A dodici mesi dalla pubblicazione del Piano d’azione dell’UE per un’energia accessibile, le criticità legate ai prezzi elevati e instabili dell’energia persistono.
Nel 2025, diversi fattori esterni hanno continuato a incidere sui prezzi all’ingrosso, tra cui le dinamiche degli approvvigionamenti globali, le anomalie climatiche che hanno ridotto la produzione eolica e idroelettrica e le ondate di freddo durante la stagione invernale.
Nonostante ciò, sono state adottate varie misure significative per contrastare tali problematiche.

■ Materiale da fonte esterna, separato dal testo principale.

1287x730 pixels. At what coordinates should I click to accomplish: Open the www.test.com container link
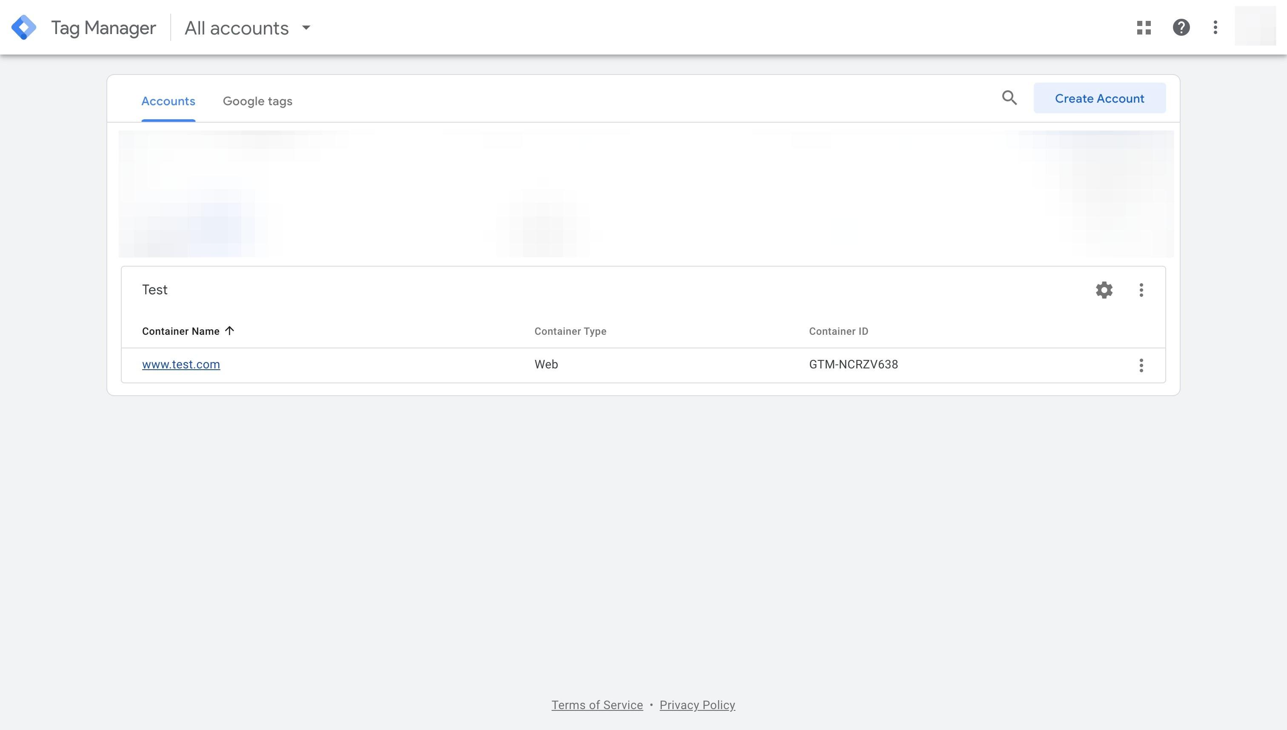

Sono stati registrati progressi nella maggior parte delle azioni previste dal Piano d’azione. La Commissione ha presentato il Pacchetto Reti Europee per rafforzare le infrastrutture energetiche a sostegno della transizione pulita e ha avviato consultazioni su ulteriori misure, tra cui il quadro di governance dell’Unione dell’energia.
Parallelamente ai lavori legislativi, raccomandazioni e linee guida hanno sostenuto la diffusione delle energie rinnovabili e dell’efficienza energetica. È stata inoltre istituita la Task Force sull’Unione dell’energia per coordinare le azioni con gli Stati membri su temi chiave come tassazione, reti e metano. La Commissione resta pronta a supportare i Paesi UE, soprattutto per interventi più efficaci a livello nazionale o locale.

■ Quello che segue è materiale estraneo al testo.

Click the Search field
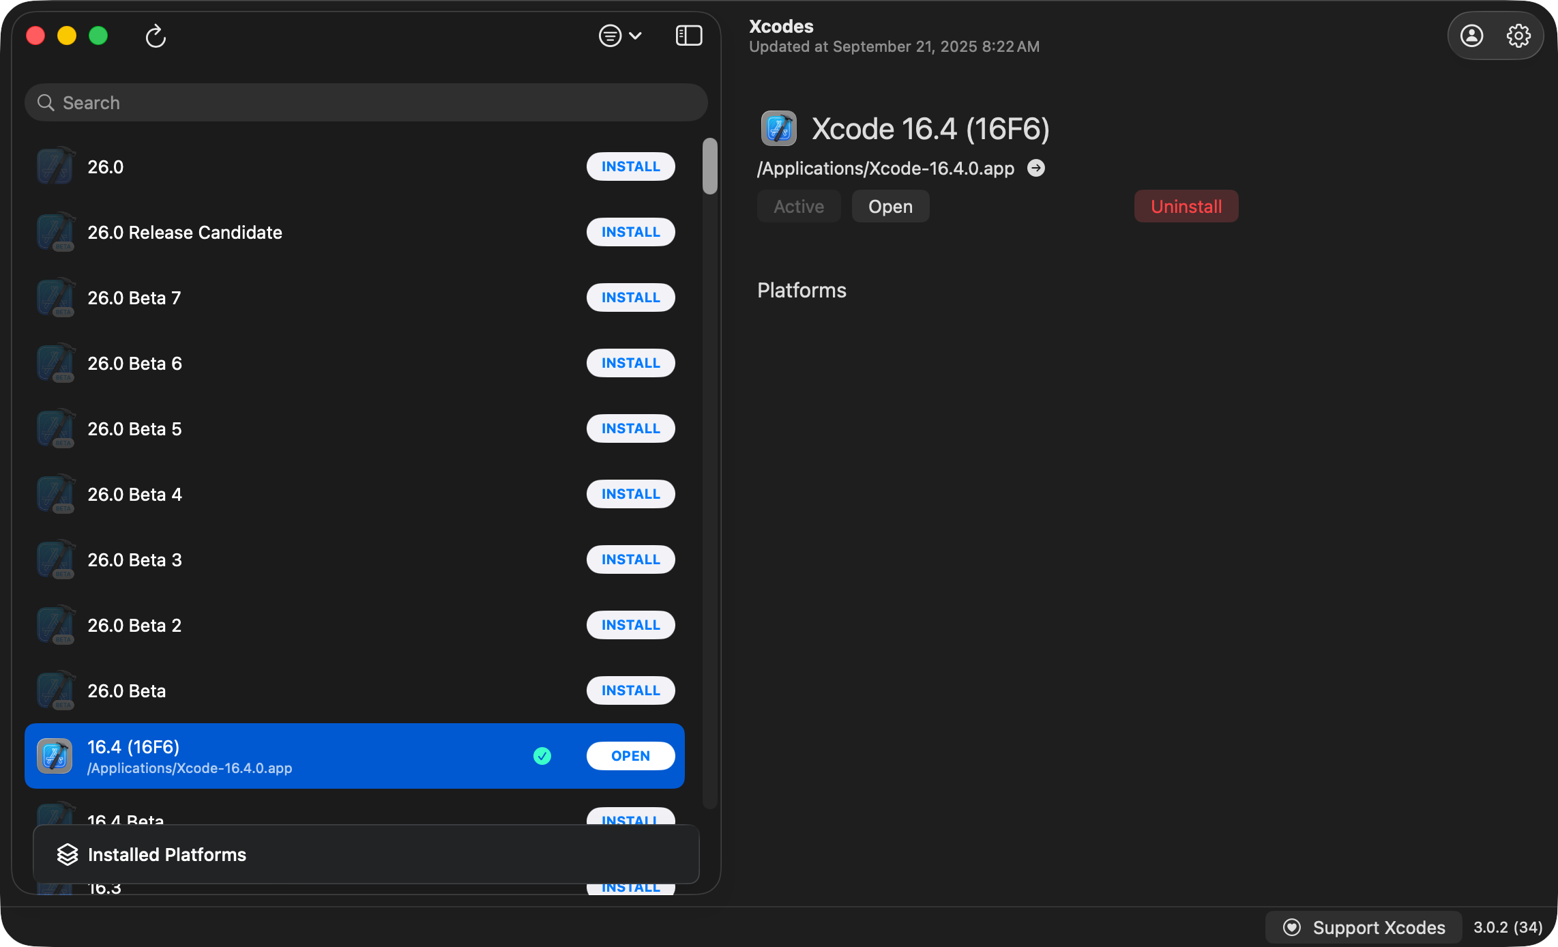pyautogui.click(x=366, y=102)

Pubblicato il 26 febbraio 2025, il Piano d’azione affronta nel breve, medio e lungo periodo le principali cause degli alti costi energetici, tra cui la dipendenza dai combustibili fossili, le inefficienze del mercato e la scarsa integrazione del sistema elettrico.

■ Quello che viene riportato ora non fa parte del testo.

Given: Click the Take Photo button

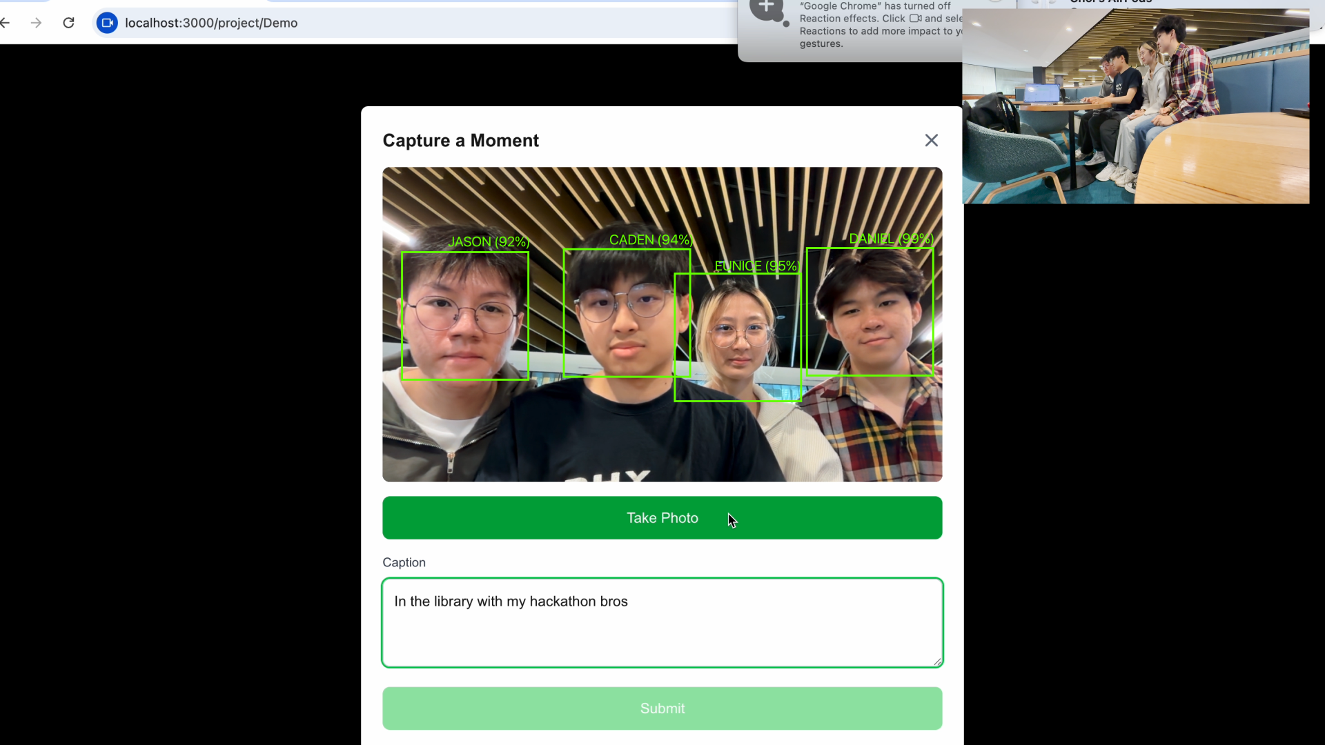Looking at the screenshot, I should tap(662, 518).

Prevede misure immediate per ridurre le bollette, come la diminuzione di imposte e oneri sull’elettricità, l’uso del nuovo Quadro di aiuti di Stato per l’industria pulita e interventi a tutela dei consumatori vulnerabili. Al tempo stesso, punta a riforme strutturali per modernizzare il sistema energetico europeo, investendo in reti, interconnessioni e flessibilità, semplificando permessi e governance e promuovendo rinnovabili, stoccaggio ed efficienza energetica.